Last week, I received an Arc A770 GPU from Intel as part of their Graphics Innovator program. I am primarily interested in the card for its deep-learning performance, so I tested it with some of my tutorial projects and attempted to train some models using the pytorch-directml package.

Desktop Specs:

OS CPU Memory GPU Driver
Windows 10 Pro 21H2 i7-11700K 32 GB DDR4 3000MHz 31.0.101.3490

Library Versions:

OpenVINO ONNX-DirectML pytorch-directml
2022.1 and 2022.2 1.12.1 1.8.0a0.dev220506

OpenVINO Inference

I first tested the card’s performance in the Unity project from my End-to-End Object Detection for Unity With IceVision and OpenVINO tutorial. The project uses OpenVINO 2022.1, and I noticed an odd sensitivity to input resolution when using FP16 precision.

I use a default resolution of 398x224 (for a 16:9 aspect ratio), which translates to a 384x224 (divisible by 32) input resolution for the YOLOX tiny model. At this resolution, the model detects the same hand gestures with the Arc card as the CPU. However, the confidence scores are much lower, and the bounding box dimensions are slightly different (but still usable).

CPU (FP16)
  • Objects Detected: Call 78.54%, No Gesture 83.2%

A770 (FP16)
  • Objects Detected: Call 23.25%, No Gesture 40.86%

Moving to a higher resolution brought inconsistent improvements in accuracy and occasional crashes. The below sample is with an input resolution of 896x512 at FP16 precision.

Objects Detected: Call 78.06%

I later updated OpenVINO to the recent 2022.2 release, which resolved this issue.

Objects Detected: Call 78.55%, No Gesture 83.23%

ONNX-DirectML Inference

I used the project from my Object Detection for Unity With ONNX Runtime and DirectML tutorial to compare the inference speeds between the A770 and my Titan RTX. This project uses the same YOLOX tiny model and input resolution as the OpenVINO one but in FP32 precision.

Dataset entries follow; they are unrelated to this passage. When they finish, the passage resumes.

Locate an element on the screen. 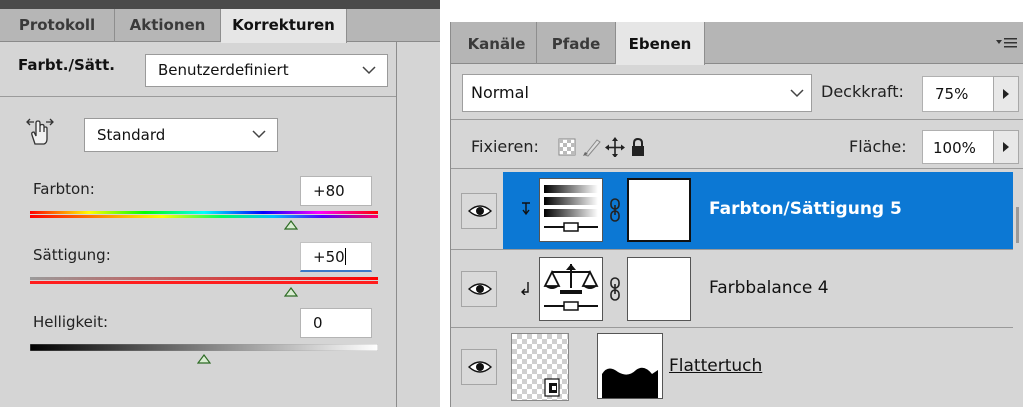  layer-row: Flattertuch is located at coordinates (732, 368).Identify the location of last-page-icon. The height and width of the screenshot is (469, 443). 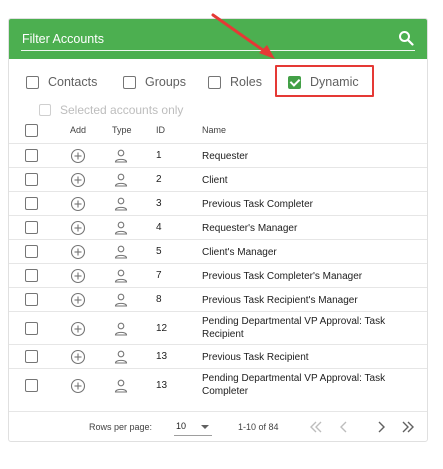
(408, 427). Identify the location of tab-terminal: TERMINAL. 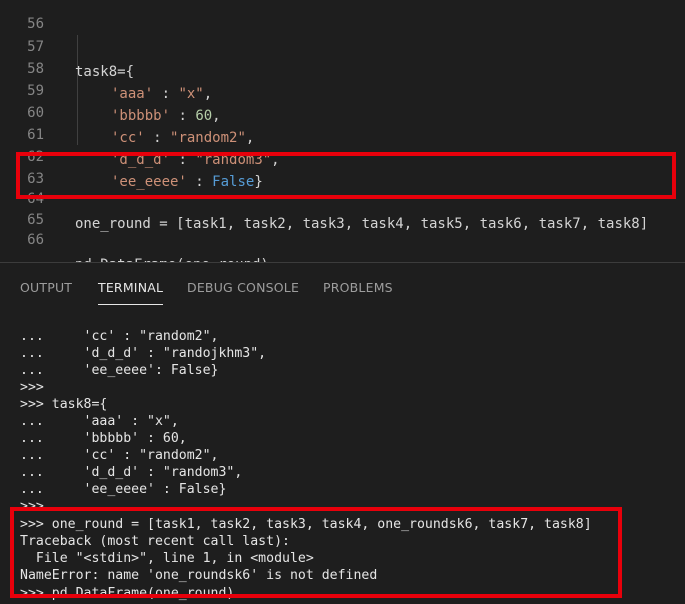
(131, 292).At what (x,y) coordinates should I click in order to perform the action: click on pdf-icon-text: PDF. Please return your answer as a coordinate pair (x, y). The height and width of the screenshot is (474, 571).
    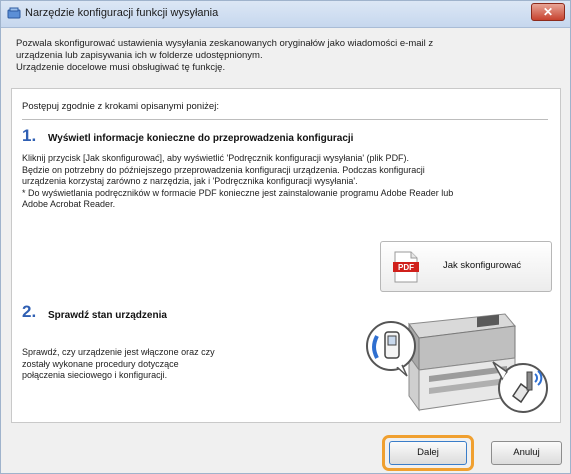
    Looking at the image, I should click on (406, 268).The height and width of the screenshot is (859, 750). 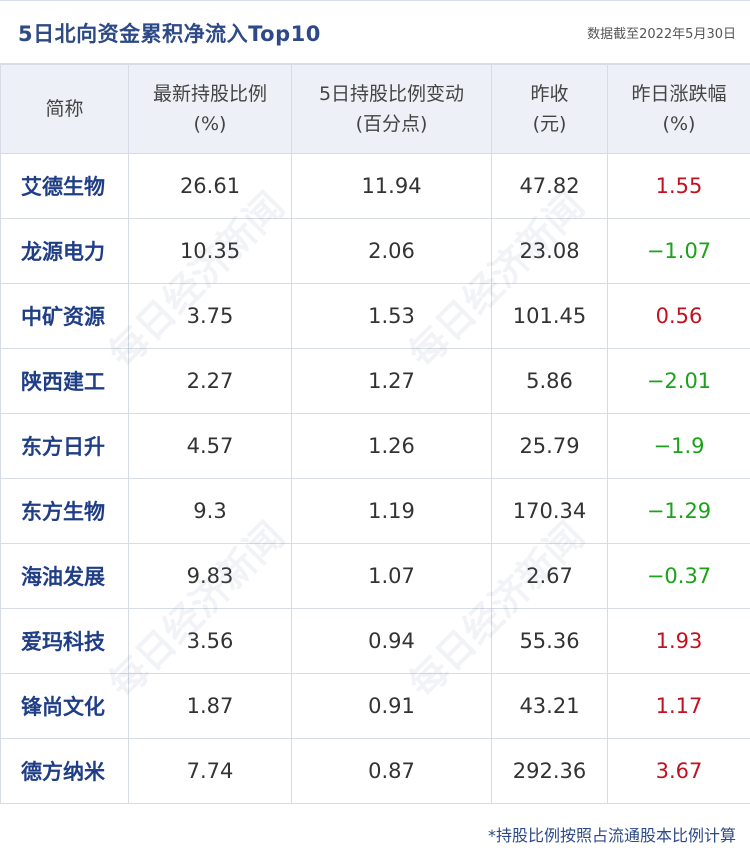 I want to click on pct-cell: −0.37, so click(x=678, y=576).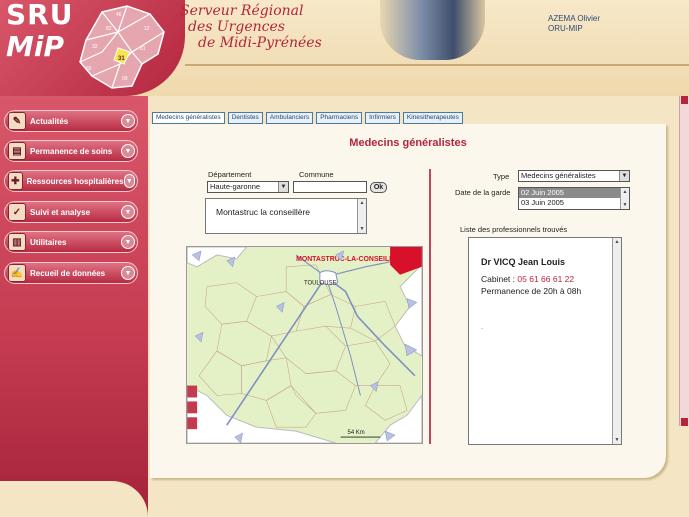 This screenshot has height=517, width=689. What do you see at coordinates (352, 260) in the screenshot?
I see `map-highlight-label: MONTASTRUC-LA-CONSEILLERE` at bounding box center [352, 260].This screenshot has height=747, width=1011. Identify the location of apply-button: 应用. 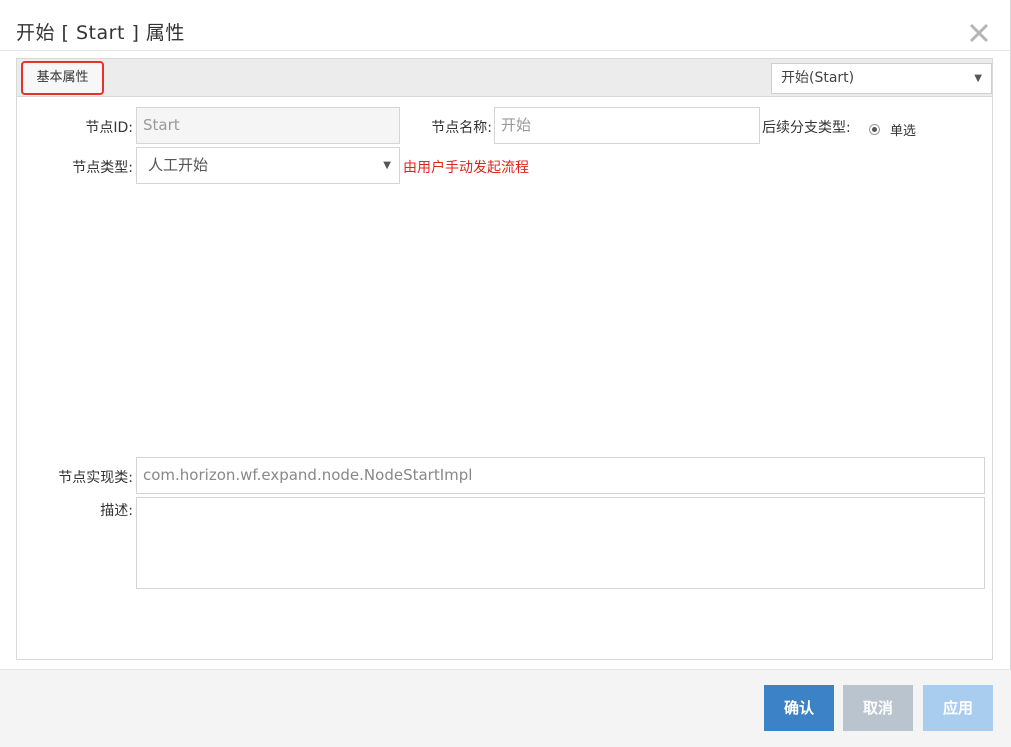
(958, 708).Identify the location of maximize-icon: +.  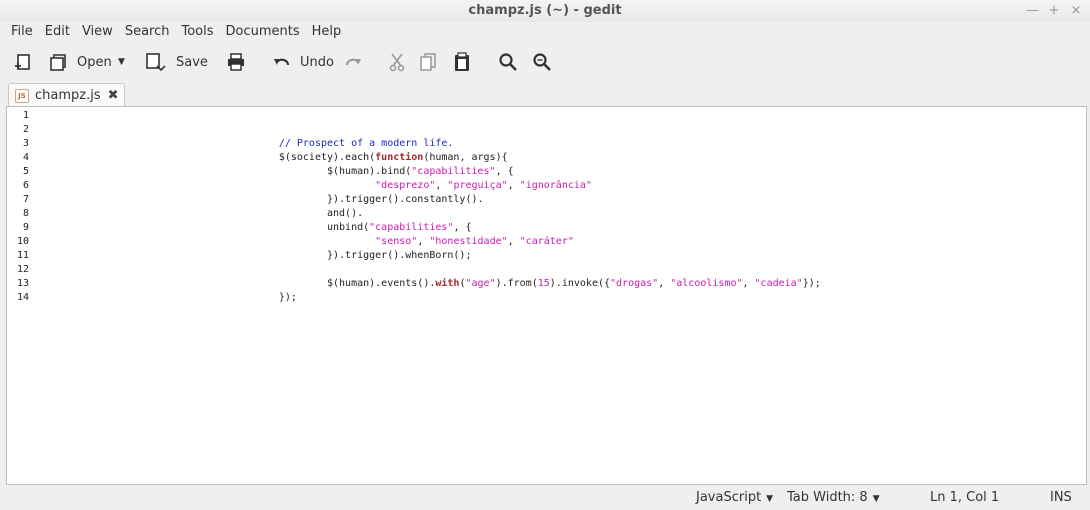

The Titan RTX, essentially a 2080 Ti, hit around 145fps, while the A770 hovered around 120fps.

A770

Objects Detected: Call 78.64%, No Gesture 83.35%

PyTorch-DirectML Training

As far as I know, the only way to train models at the time of writing on an Arc card is with the pytorch-directml package (or tensorflow-directml package).

To test this, I set up a conda environment in WSL with the pytorch-directml package and downloaded the sample repo provided by Microsoft. The pytorch-directml package requires python 3.8, and the sample repo uses torchvision 0.9.0.

I successfully trained a ResNet50 model on CIFAR-10 with the sample training script. GPU memory usage was volatile when using a batch size higher than 4. The ResNet50 training script used less than 3.6 GB of GPU memory at a batch size of 4.

However, it spikes to using all 16 GB at a batch size of 8 and crashes the script. I was able to train at a batch size of 6, but barely.

I then attempted to train the style transfer model included with the pytorch examples repo and hit the wall of unimplemented operators. Here is the PyTorch DirectML Operator Roadmap. Some of the missing operators are on the current roadmap, but not all of them.

The tensorflow-directml package recently received its first update since May, so hopefully, the PyTorch version will receive an update soon. I have no idea when the main PyTorch and TensorFlow libraries will gain support for Intel GPUs, but hopefully, that is not too far off either.